* [WHAT IS REQUIRED] Leaving the pictures aside, reproduce the data in full and word for word.

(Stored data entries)
★ ★ ★ ★ ★

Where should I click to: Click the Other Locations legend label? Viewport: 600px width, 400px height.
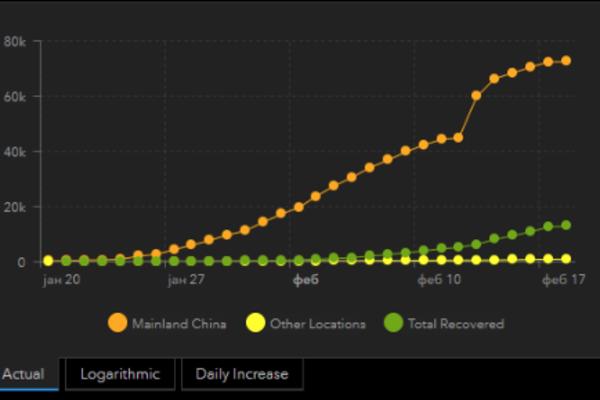tap(317, 324)
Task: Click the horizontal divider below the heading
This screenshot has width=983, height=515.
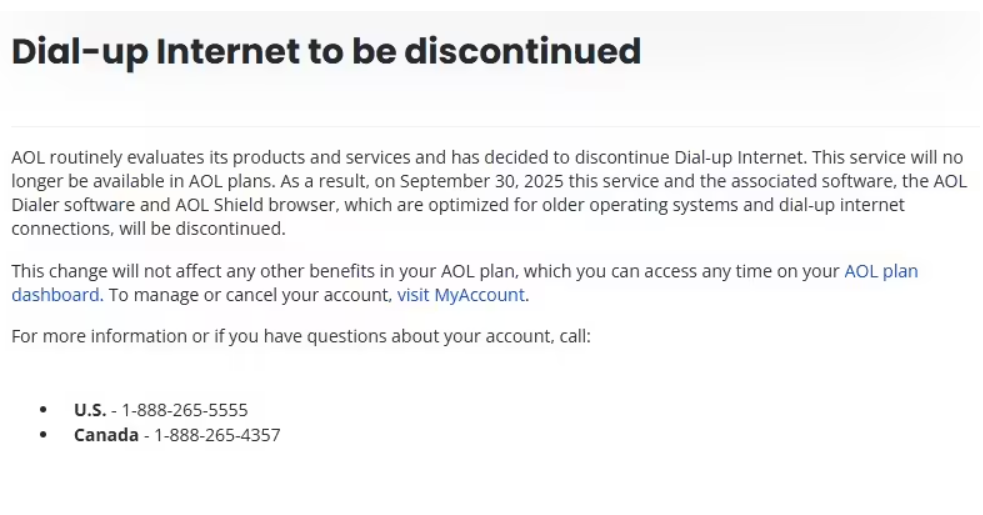Action: pos(495,127)
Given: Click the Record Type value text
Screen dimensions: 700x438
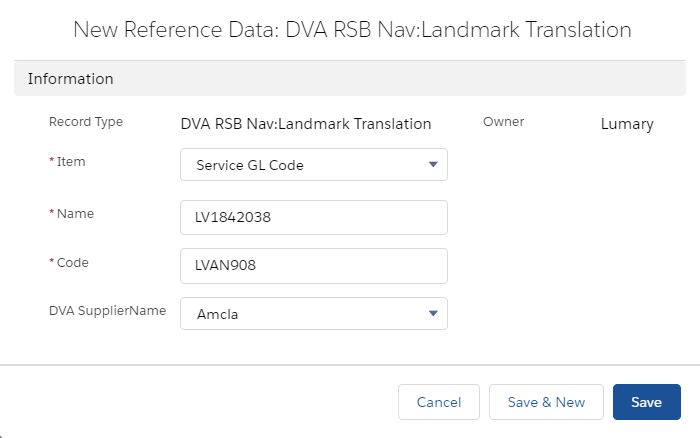Looking at the screenshot, I should [306, 124].

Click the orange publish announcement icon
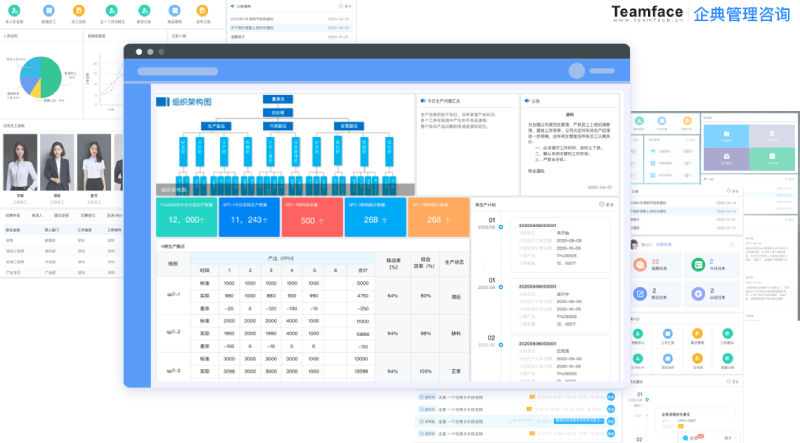click(203, 9)
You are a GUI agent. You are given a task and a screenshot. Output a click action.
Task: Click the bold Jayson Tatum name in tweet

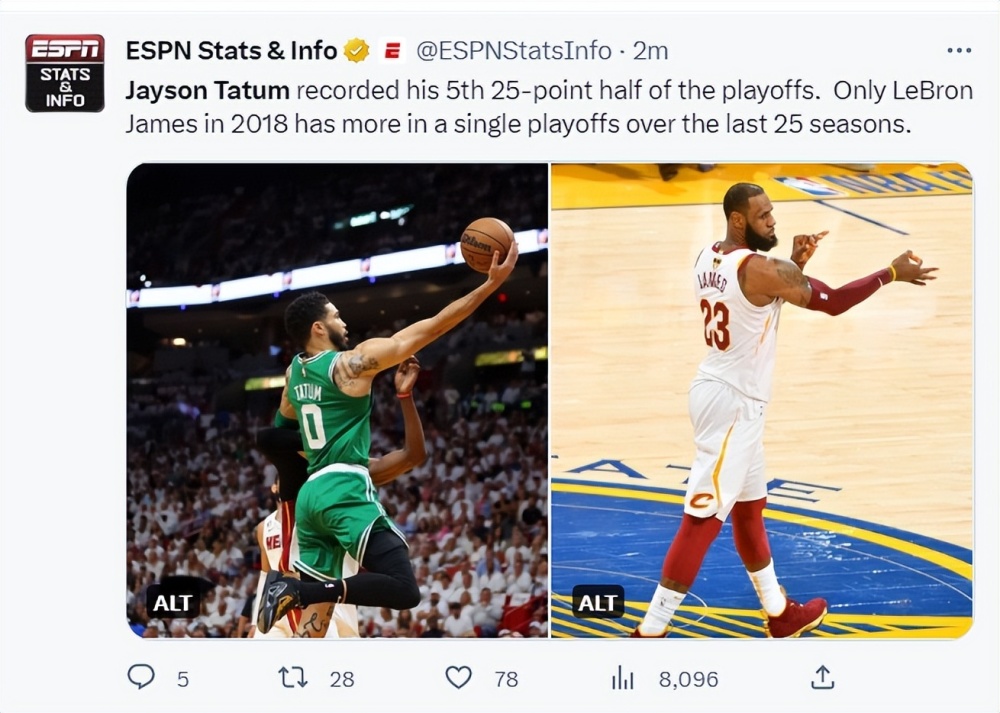pos(207,91)
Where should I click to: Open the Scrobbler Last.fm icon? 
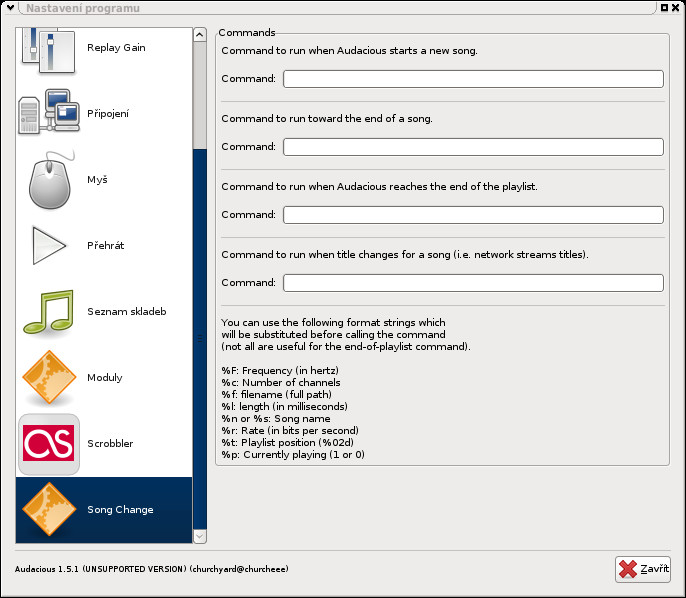[49, 444]
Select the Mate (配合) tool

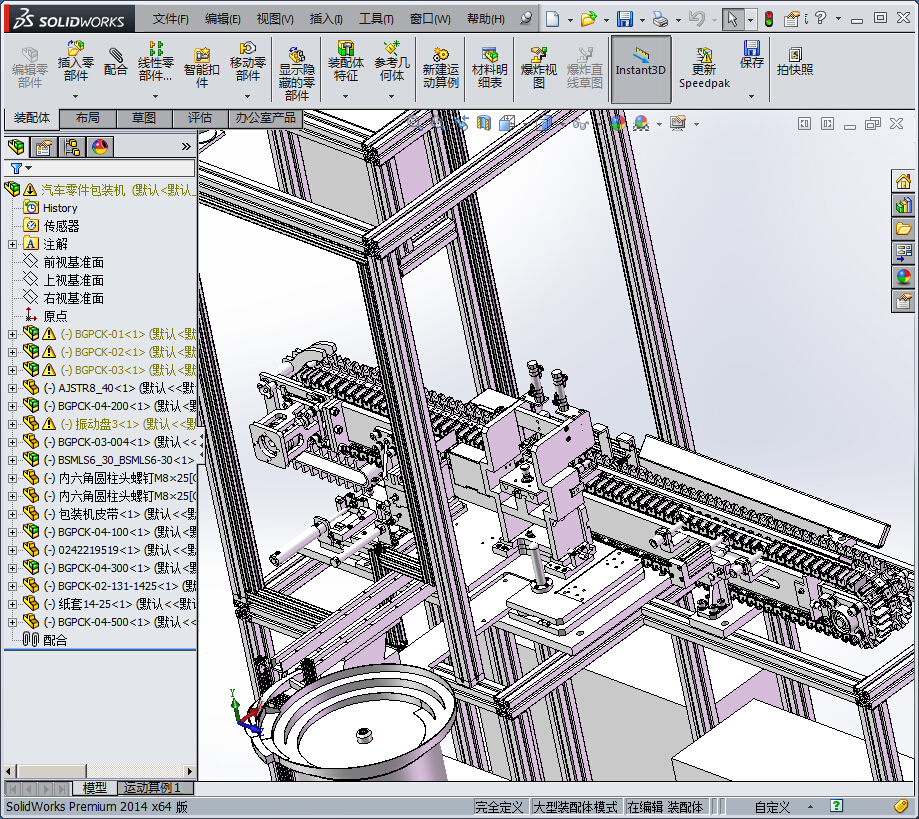pos(116,61)
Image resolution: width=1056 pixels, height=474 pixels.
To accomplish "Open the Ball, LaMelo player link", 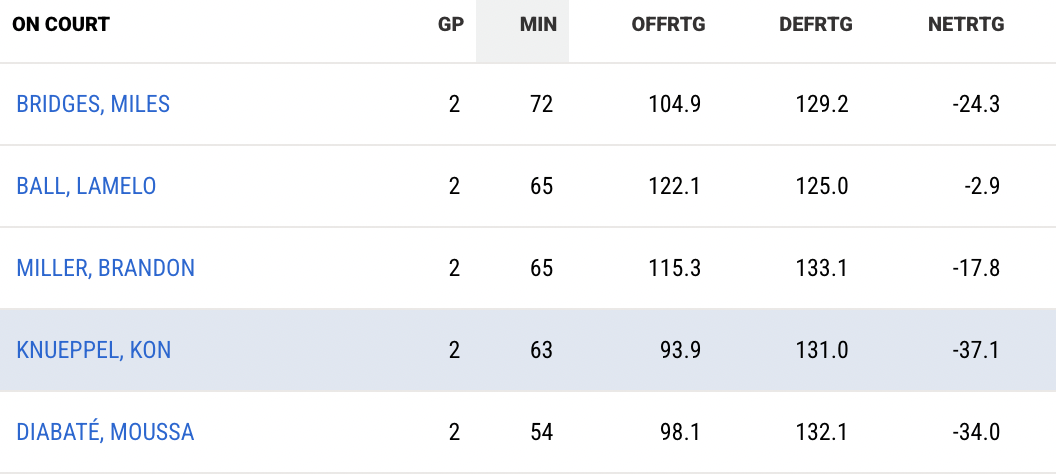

★ ★ ★ ★ ★

* [SOLUTION TO THIS TASK]
Where should I click to: Click the Other Locations legend label? Viewport: 600px width, 400px height.
tap(317, 324)
Task: Click the horizontal divider below the heading
This screenshot has width=983, height=515.
Action: pos(495,127)
Given: Click the Record Type value text
Screen dimensions: 700x438
Looking at the screenshot, I should [306, 124].

Click the orange publish announcement icon
click(203, 9)
You are a GUI agent. You are given a task and a screenshot. Output a click action.
Task: Click the bold Jayson Tatum name in tweet

pos(207,91)
Where should I click to: Open the Scrobbler Last.fm icon? 
[49, 444]
Select the Mate (配合) tool

pos(116,61)
Image resolution: width=1056 pixels, height=474 pixels.
To accomplish "Open the Ball, LaMelo player link", 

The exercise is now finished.